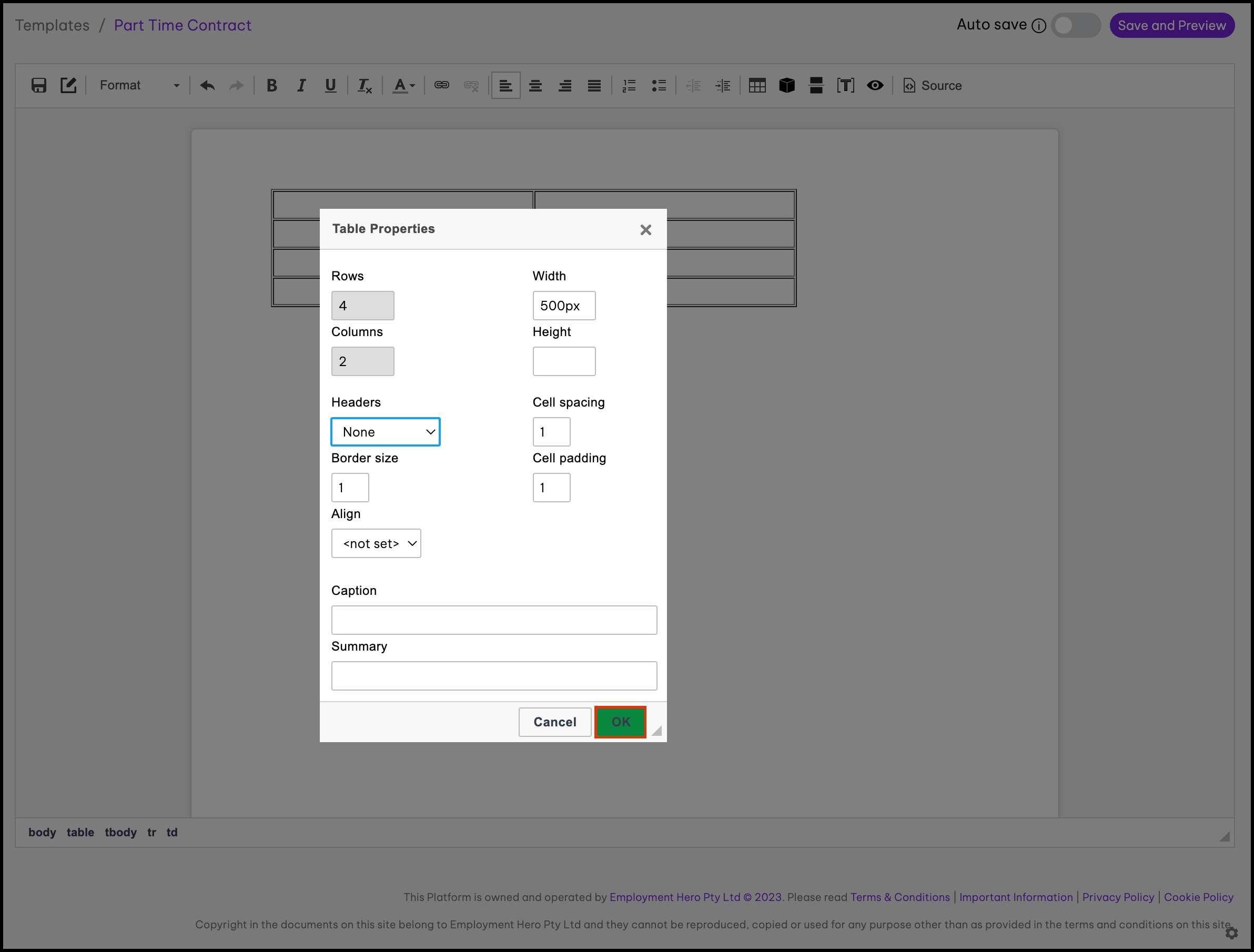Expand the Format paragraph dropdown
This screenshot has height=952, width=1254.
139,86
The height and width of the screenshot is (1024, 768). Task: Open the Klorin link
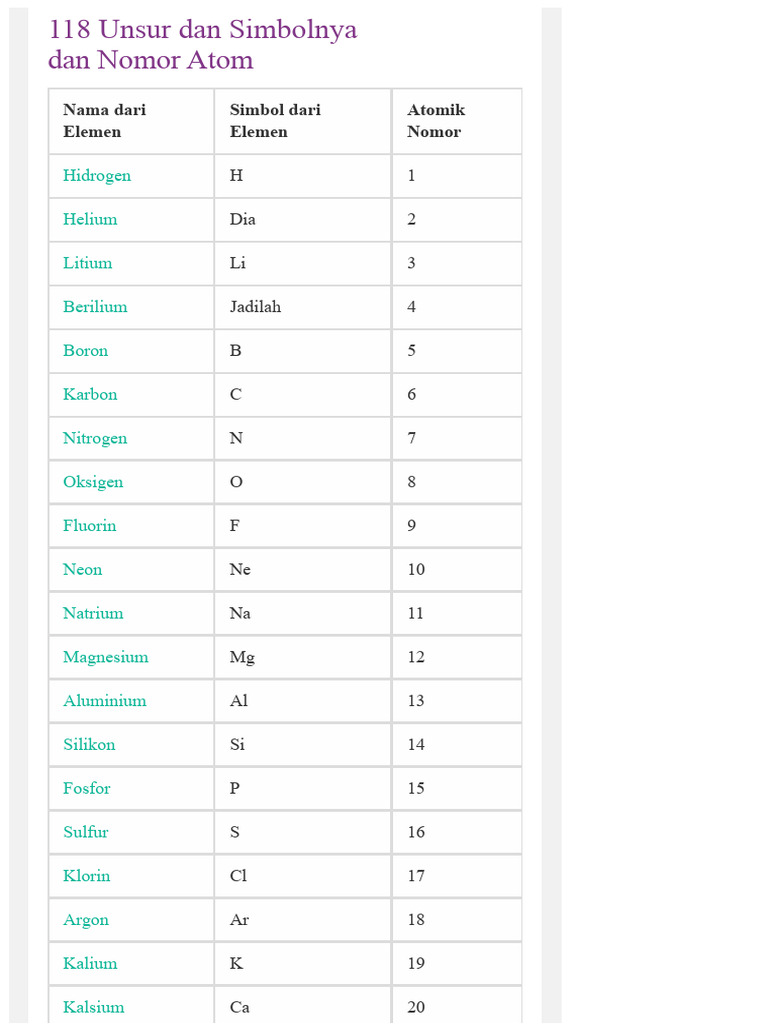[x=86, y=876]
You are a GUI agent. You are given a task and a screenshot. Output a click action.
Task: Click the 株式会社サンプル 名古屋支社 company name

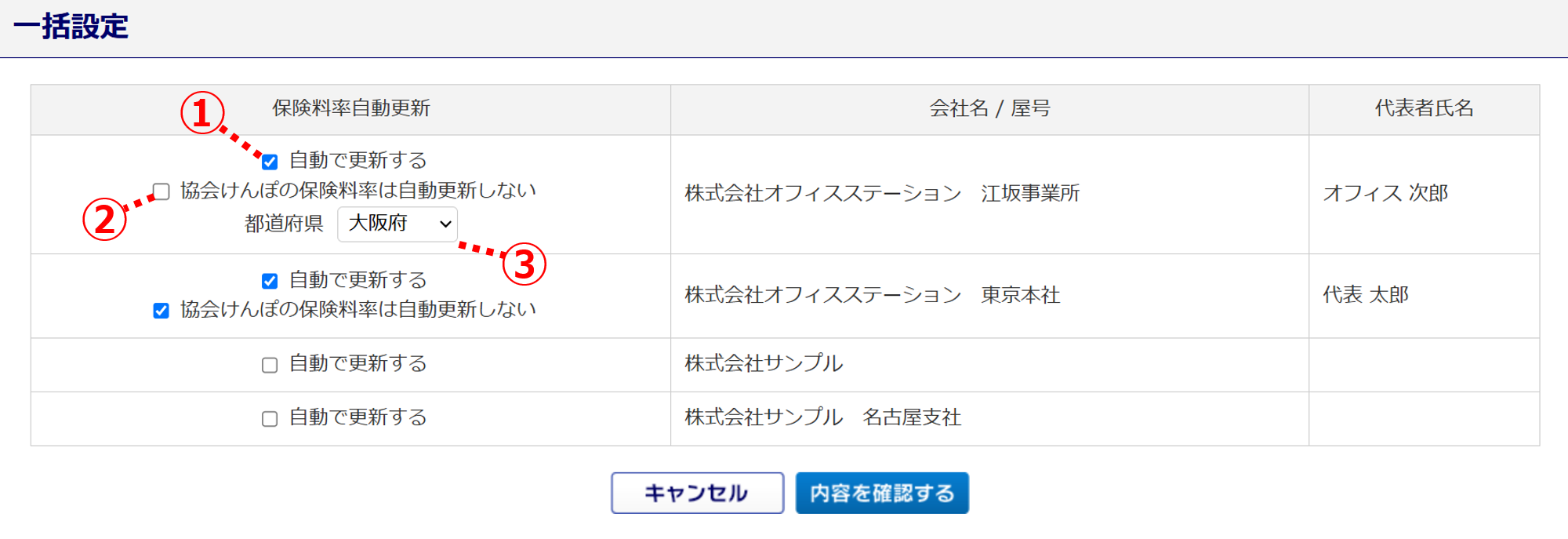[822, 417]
========================================================================
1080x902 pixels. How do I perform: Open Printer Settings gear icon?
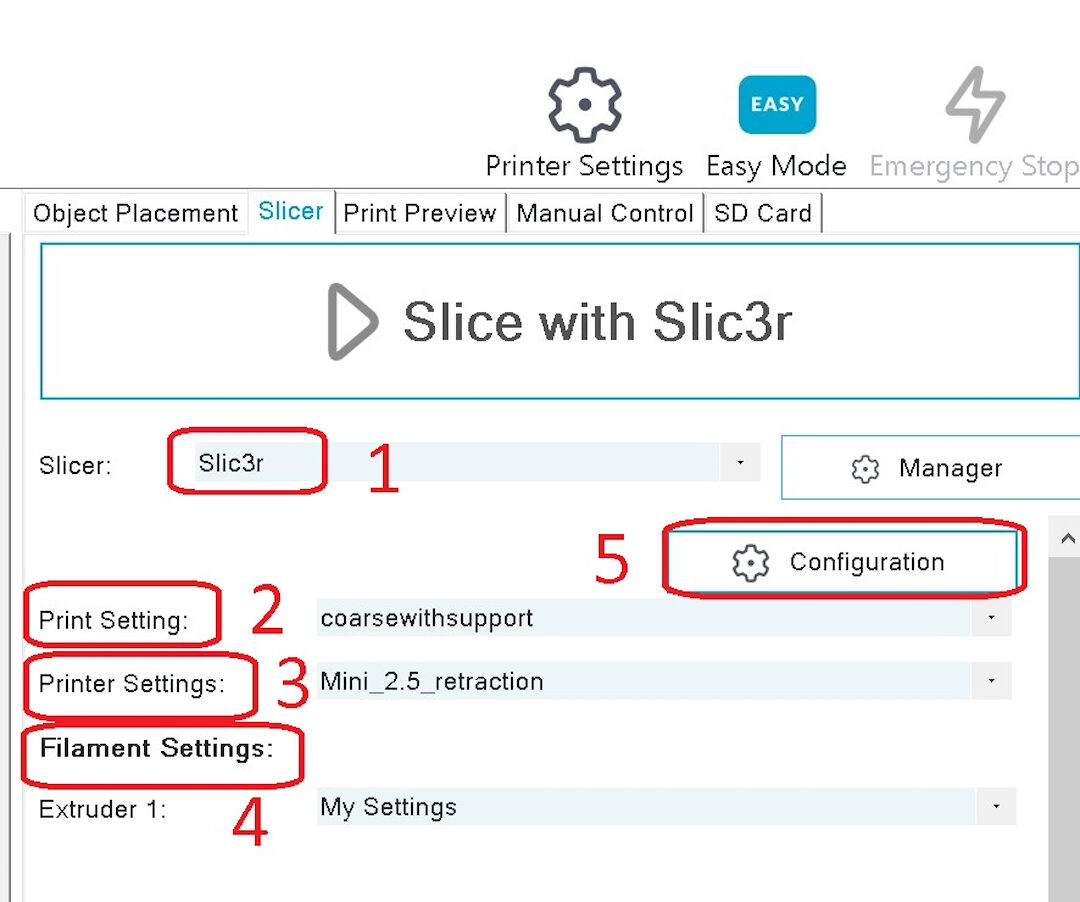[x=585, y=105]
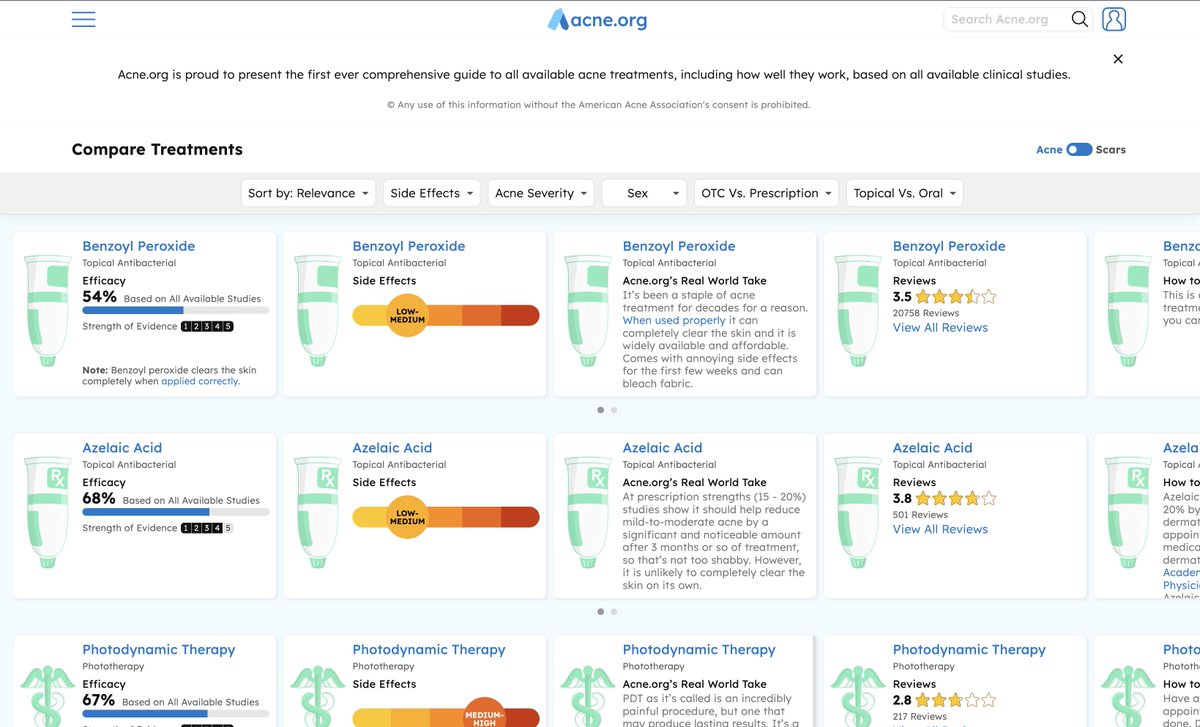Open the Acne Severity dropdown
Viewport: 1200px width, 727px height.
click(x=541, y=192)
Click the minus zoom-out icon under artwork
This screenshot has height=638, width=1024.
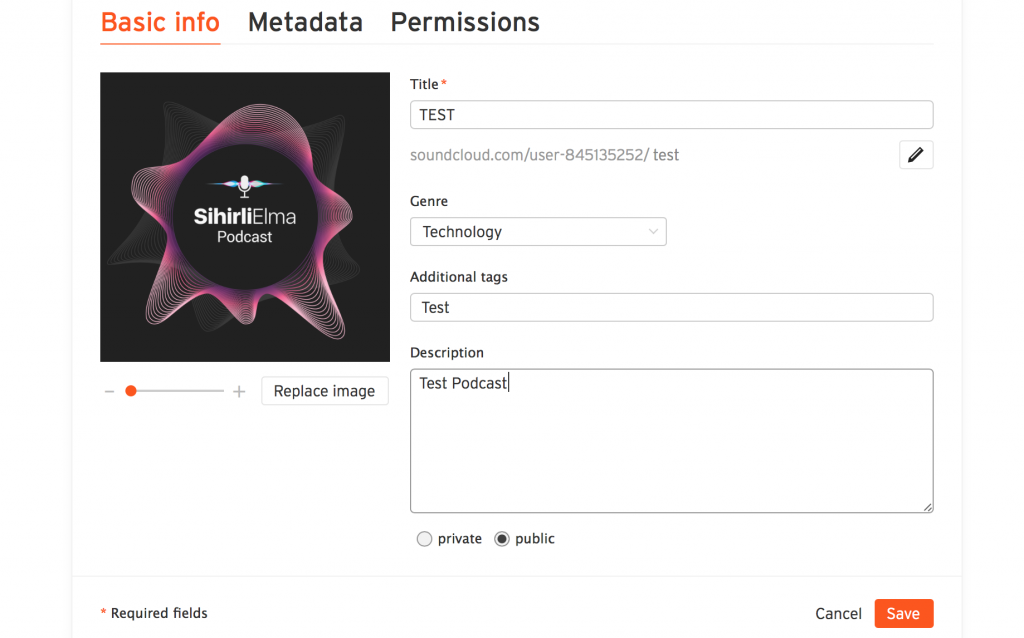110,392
========================================================================
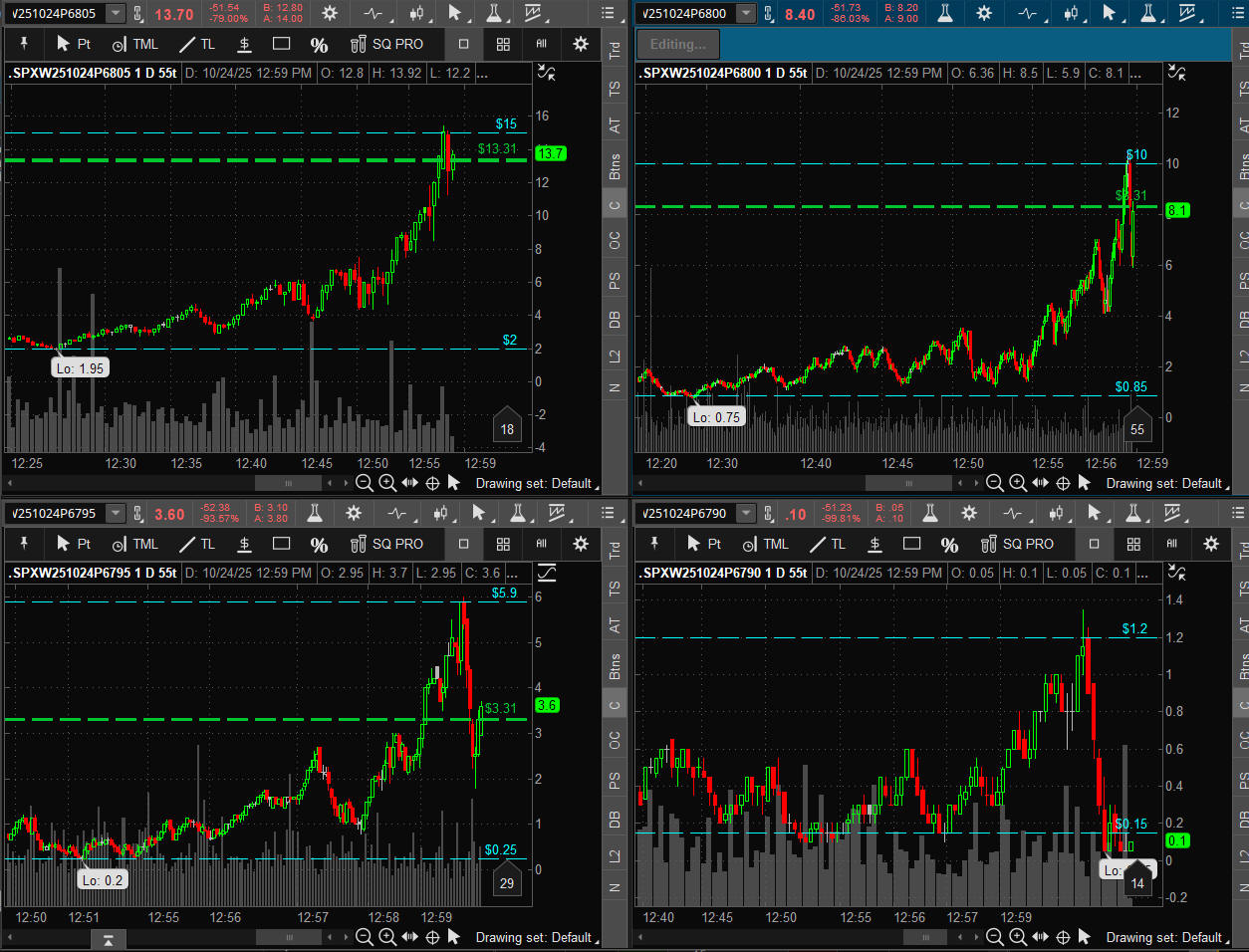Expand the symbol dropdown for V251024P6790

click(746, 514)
========================================================================
*Task directions:*
Output the items as a numbered list with blank lines omitted, beginning at the line that contains "Expand the symbol dropdown for V251024P6790" and stopping after the line that contains "click(746, 514)". Leave the pictures out of the answer.

*Result:*
1. Expand the symbol dropdown for V251024P6790
2. click(746, 514)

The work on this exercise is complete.